Eventually, she filled out an online application at Ohr Torah Stone’s Jewish Learning Center of New York, and its head, Rabbi David Kalb, got in touch with her. By this time, she’d landed Juliet, and in the kind of coincidence that seems made up because it’s too good to be true, Rabbi Kalb had seen the show about a week before they spoke.
“I ask everyone what they do,” Rabbi Kalb said in a telephone interview. “She said to me she’s an actor. And I said, ‘What do you do?’ She said she was in plays. She’s a very modest person.”
“So I ask, ‘Anything I might have seen you in?’ And she says, ‘I’m actually in a Broadway show, “& Juliet.”’ I go, ‘That’s funny. I just saw the show. What part are you?’”
Told she was the lead, Rabbi Kalb told her she was very good. His course runs for 36 weeks and meets on Tuesday evenings, which, of course, made it impossible for Ms. Courtney. So as he’s done in the past for people who work odd hours, he agreed to tutor her.
He found Ms. Courtney to be a “very enthusiastic, very committed, and very serious student.”
The JLCNY connects its students, according to its website, “with a Beit Din that offers an inclusive approach to traditional Halachic conversion.”
What originally began as a way to connect with the grandmother she was named after took on additional meaning.
The transition has been relatively smooth. Even with Mom. “Everyone thought my mom was going to be against this, but she married someone who is Jewish,” Ms. Courtney pointed out.
She found a welcoming community in Kehillat Harlem led by Rabbi Kyle Savitch, who also was a co-founder of the Harlem Moishe House, an organization for Jewish young adults that Lorna also belongs to.
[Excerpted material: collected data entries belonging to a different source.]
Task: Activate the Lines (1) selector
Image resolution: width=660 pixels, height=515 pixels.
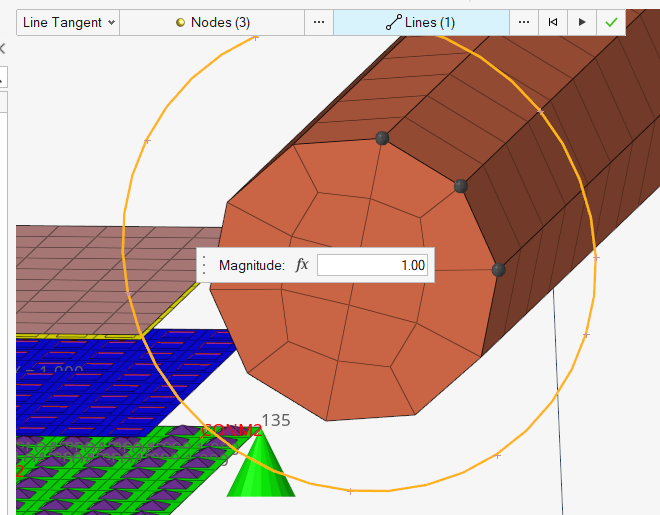Action: (420, 22)
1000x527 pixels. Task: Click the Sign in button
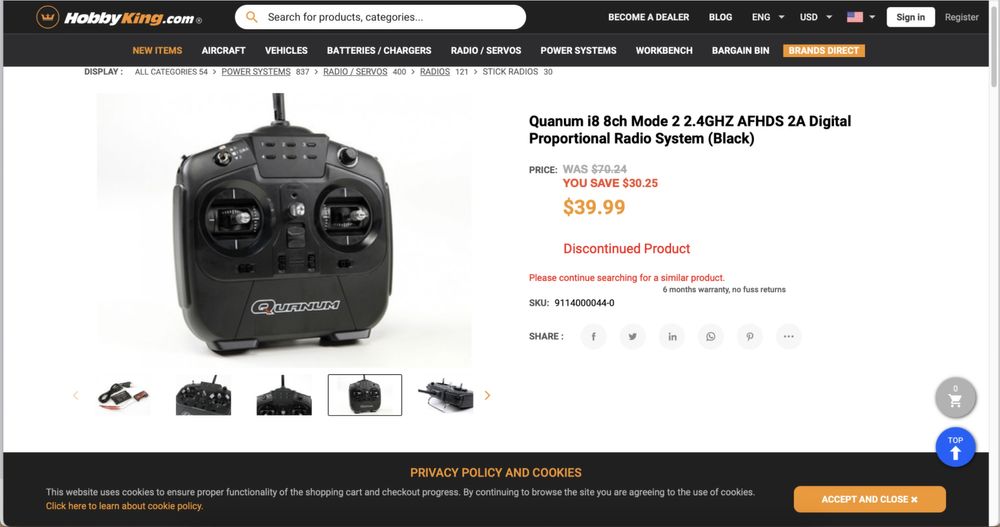pyautogui.click(x=910, y=17)
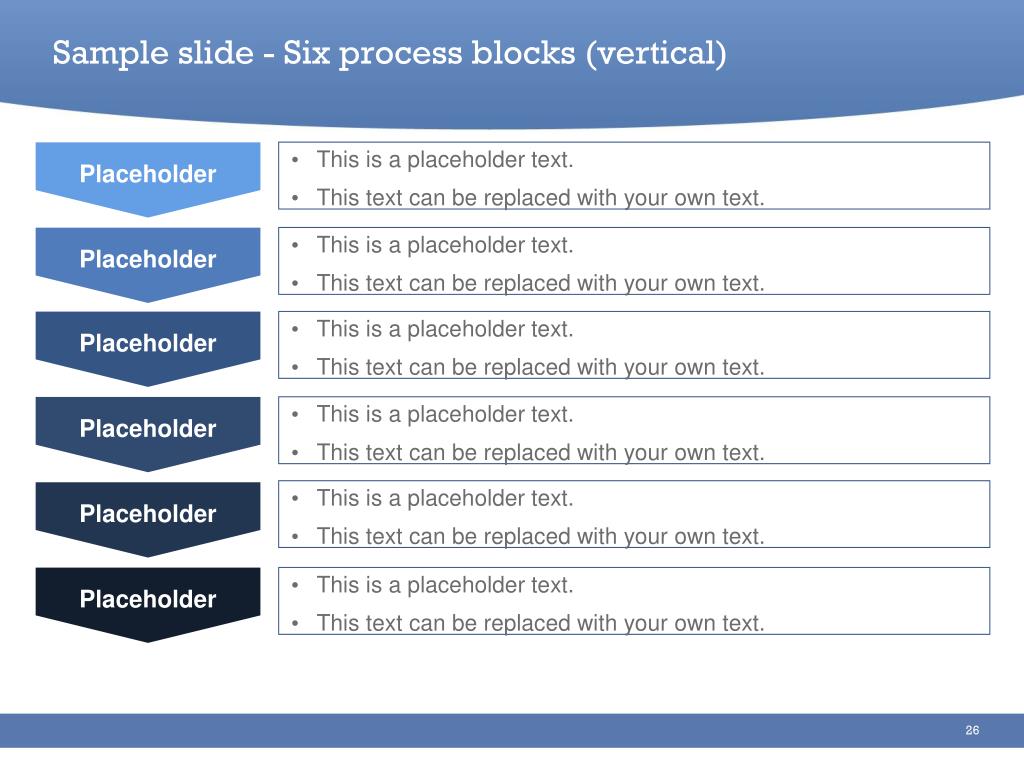Viewport: 1024px width, 768px height.
Task: Click the fifth text box's first bullet line
Action: pyautogui.click(x=445, y=498)
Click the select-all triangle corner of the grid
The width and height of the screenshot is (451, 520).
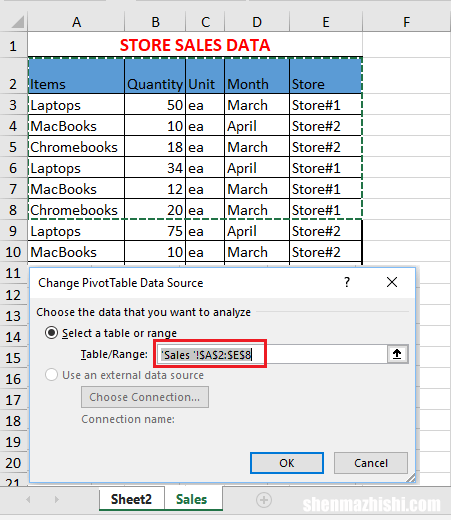[x=17, y=22]
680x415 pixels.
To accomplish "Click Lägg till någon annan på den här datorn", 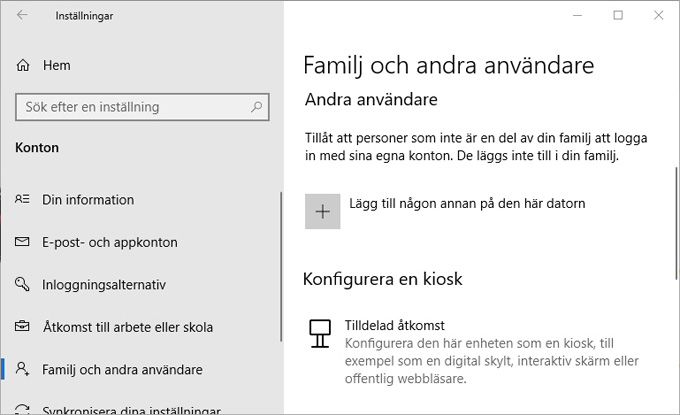I will tap(468, 204).
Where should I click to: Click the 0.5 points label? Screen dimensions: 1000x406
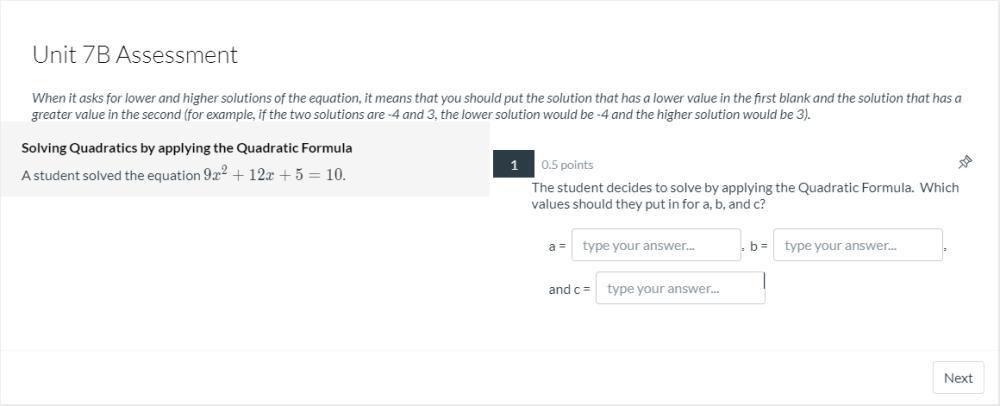click(x=567, y=165)
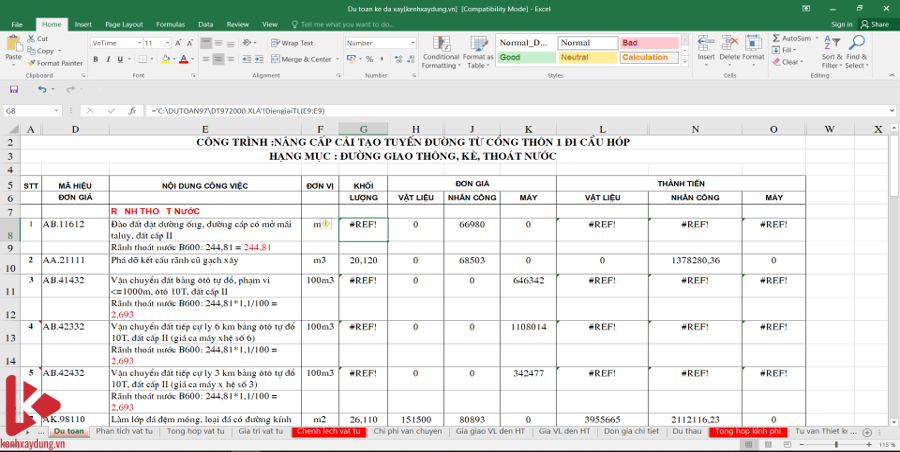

“I found a lovely Jewish community here in Harlem,” she said. “They are the most accepting people in the whole world. So for me it’s all about community. And within that community I found a Jews of Color community as well.”
Ms. Courtney is as observant as her schedule permits. She keeps kosher at home. (She’s a vegan, so that is relatively easy.) And she goes to Shabbat services when she can.
Earlier this year, Ms. Courtney converted to Judaism. What originally began as a way to connect with the grandmother she was named after became deeply powerful, and eventually changed her life.
The transition was smooth and easy. “I think that’s because I grew up with Judaism in my life, with extended family members and my best friend’s family,” she said. “I stayed over at her house so many times. We would celebrate the holidays together, the High Holidays.
“I think this process was just a confirmation of who I already felt like inside, of who I am.”